What a year
The Lynn Sage Foundation enjoyed a wonderful year thanks to the generous and thoughtful support of so many. Thank you! We’re thrilled to share that the Lynn Sage Scholars, past and present, also had an outstanding year:
We are most excited to report that current Lynn Sage Scholar, Dr. Dai Horiuchi recently was awarded funding from the Department of Defense Breast Cancer Research Program. This is a tremendously competitive mechanism with a funding rate of only 5-6%. Most compelling is that Dr. Horiuchi’s proposal is a collaboration of current and former Lynn Sage Scholars, including Drs. Marc Mendillo and Athan Vassilopoulos as formal collaborators. Their emerging cooperation is aimed at bringing new targeted therapeutic strategies, for patients with Triple Negative Breast Cancer, to early-stage clinical testing as soon as possible. Dr. Horiuchi credits The Lynn Sage Foundation with bringing them together and helping them pursue a collaborative spirit.
There are many other Scholar highlights to note as well:
Dr. Marc Mendillo was also awarded funding from Susan G. Komen Memorial to study a molecule called HSF1, which allows cancer cells to survive under stress. His work seeks to understand how HSF1 is “turned on” in cancer and how it affects breast cancer cell responses to anti-cancer drugs.
Dr. Abde Abukhdeir recently received Internal Review Board approval for his project “Determination< of Estrogen Receptor Status in Women Diagnosed with Metastatic Breast Cancer Using Cell-Free Tumor DNA.” The project includes a clinical trial collecting blood samples from women diagnosed with metastatic breast cancer. The goal of this project is to determine if this blood test is an effective way to survey all of the cancer in a breast cancer patient at once.

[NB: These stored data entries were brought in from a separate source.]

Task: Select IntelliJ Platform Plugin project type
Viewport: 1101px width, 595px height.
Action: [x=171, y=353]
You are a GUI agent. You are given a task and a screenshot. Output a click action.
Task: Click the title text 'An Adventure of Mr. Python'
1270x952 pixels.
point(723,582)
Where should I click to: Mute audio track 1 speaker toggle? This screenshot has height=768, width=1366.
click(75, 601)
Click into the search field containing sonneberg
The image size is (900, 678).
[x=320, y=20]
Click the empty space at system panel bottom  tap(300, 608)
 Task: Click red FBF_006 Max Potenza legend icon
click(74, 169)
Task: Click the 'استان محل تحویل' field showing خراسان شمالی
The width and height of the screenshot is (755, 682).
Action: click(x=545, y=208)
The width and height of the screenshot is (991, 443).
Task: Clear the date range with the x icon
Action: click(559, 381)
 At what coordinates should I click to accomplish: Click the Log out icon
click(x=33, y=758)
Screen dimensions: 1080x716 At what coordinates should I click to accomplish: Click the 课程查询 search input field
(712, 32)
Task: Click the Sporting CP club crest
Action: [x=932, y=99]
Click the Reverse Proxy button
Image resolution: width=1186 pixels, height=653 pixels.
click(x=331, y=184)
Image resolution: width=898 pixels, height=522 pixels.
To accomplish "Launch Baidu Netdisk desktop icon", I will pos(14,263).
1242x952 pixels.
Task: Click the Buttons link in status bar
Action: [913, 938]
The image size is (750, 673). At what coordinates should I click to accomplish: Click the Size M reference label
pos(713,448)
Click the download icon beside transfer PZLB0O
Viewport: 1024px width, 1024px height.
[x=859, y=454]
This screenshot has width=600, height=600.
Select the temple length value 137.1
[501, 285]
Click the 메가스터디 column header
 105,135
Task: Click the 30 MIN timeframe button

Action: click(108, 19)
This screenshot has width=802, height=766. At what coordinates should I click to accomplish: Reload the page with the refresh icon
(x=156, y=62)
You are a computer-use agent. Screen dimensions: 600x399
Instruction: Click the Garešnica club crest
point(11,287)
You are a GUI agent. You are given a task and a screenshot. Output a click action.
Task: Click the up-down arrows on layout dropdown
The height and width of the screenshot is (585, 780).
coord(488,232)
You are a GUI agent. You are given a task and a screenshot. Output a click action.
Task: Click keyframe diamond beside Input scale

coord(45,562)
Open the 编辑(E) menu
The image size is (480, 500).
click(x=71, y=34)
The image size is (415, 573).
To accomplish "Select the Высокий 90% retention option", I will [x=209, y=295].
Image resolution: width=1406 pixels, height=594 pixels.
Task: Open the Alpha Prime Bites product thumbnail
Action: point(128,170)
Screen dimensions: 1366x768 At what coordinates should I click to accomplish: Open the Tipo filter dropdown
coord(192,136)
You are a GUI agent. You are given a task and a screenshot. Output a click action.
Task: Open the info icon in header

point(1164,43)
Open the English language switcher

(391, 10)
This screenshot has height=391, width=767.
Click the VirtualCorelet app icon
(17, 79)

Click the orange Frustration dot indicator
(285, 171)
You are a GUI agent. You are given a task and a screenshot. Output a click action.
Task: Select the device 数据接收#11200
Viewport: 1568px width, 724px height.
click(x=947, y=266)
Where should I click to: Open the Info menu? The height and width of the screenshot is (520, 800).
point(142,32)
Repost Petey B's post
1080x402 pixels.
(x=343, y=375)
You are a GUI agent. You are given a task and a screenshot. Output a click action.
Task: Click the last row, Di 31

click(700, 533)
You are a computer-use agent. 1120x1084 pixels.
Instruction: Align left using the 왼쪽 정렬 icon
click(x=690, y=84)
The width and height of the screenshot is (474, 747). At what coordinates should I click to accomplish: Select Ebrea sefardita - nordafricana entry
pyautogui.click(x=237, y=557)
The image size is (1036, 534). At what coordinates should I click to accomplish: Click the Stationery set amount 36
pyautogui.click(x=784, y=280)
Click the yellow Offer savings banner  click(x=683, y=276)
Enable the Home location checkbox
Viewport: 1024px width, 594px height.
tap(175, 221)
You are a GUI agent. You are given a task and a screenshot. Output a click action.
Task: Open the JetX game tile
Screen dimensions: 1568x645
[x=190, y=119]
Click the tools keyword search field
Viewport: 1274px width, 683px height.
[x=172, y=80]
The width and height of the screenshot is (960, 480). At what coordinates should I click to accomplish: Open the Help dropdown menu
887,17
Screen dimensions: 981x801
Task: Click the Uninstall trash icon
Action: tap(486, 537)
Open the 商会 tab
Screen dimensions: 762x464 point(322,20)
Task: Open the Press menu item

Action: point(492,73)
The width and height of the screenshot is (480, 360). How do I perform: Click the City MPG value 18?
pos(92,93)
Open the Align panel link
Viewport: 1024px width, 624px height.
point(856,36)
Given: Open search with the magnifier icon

Dr. Athan Vassilopoulos was published in Aging Cell for research he pursued as the most recent Lynn Sage Scholar, “Sirtuins at the crossroads of stemness, aging, and cancer.” Dr. Vassilopoulos is an Assistant Professor in the Department of Radiation Oncology at Robert H. Lurie Comprehensive Cancer Center of Northwestern University.
Dr. Virginia Kaklamani was published in Cancer for research she pursued as a Lynn Sage Scholar, “A prospective evaluation of clinical and genetic predictors of weight changes in breast cancer survivors.” Dr. Kaklamani is currently the Ruth McLean Bowman Bowers Chair in Breast Cancer Research and Treatment, A.B. Alexander Distinguished Chair in Oncology, and Leader of the Breast Oncology Program at University of Texas Health Science Center San Antonio.